YOUR INSTRUCTIONS: Once the line with "The height and" is found, write it out along with each later line exactly, through the end of the entries, skipping every picture.

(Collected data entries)
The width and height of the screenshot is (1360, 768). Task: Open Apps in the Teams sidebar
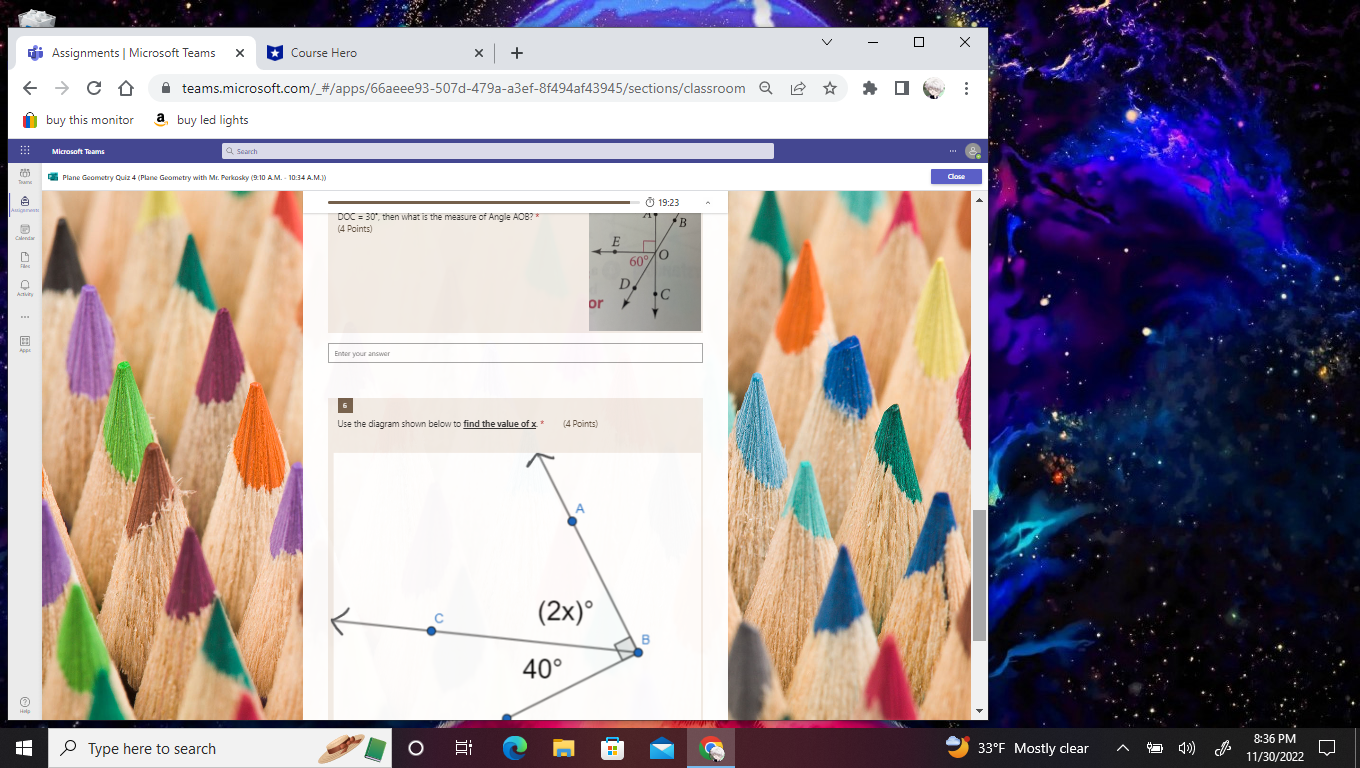[24, 344]
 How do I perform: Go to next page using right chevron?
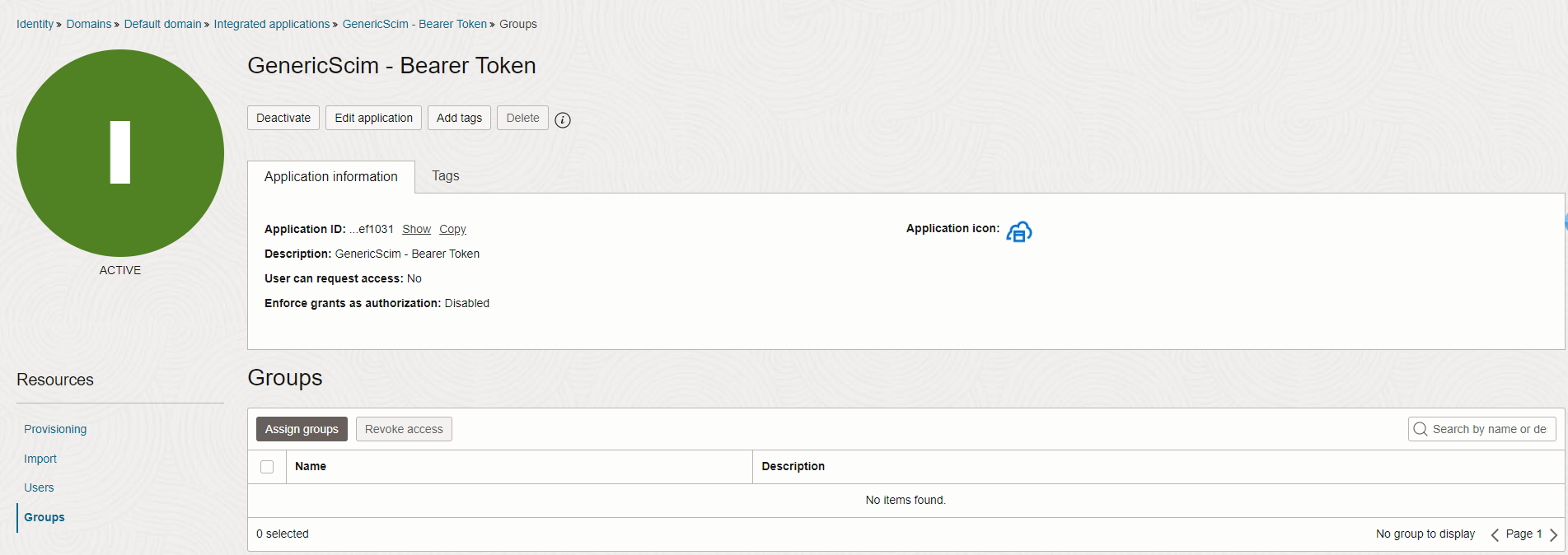point(1553,534)
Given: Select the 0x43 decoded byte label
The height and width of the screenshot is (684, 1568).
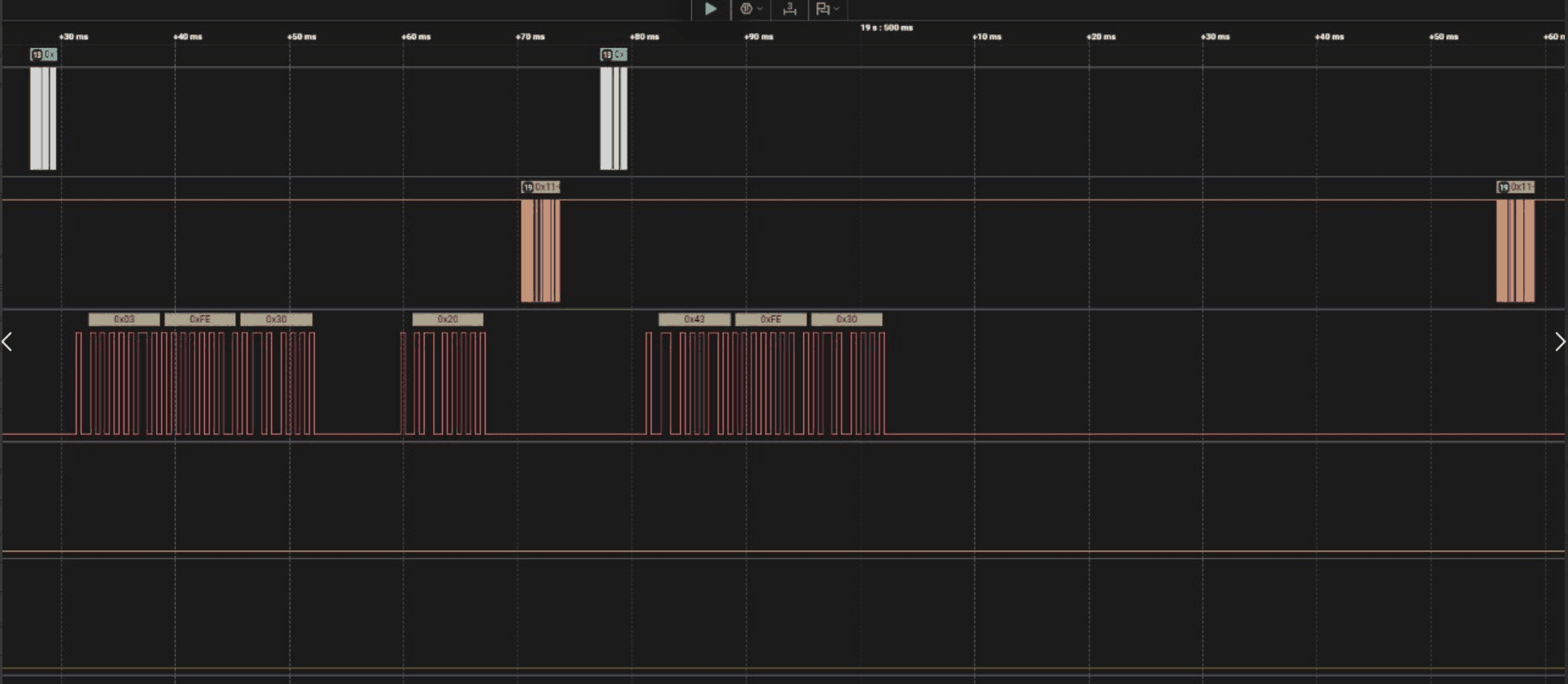Looking at the screenshot, I should [694, 320].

RESPONSE TO THIS TASK:
The height and width of the screenshot is (684, 1568).
Looking at the screenshot, I should [694, 320].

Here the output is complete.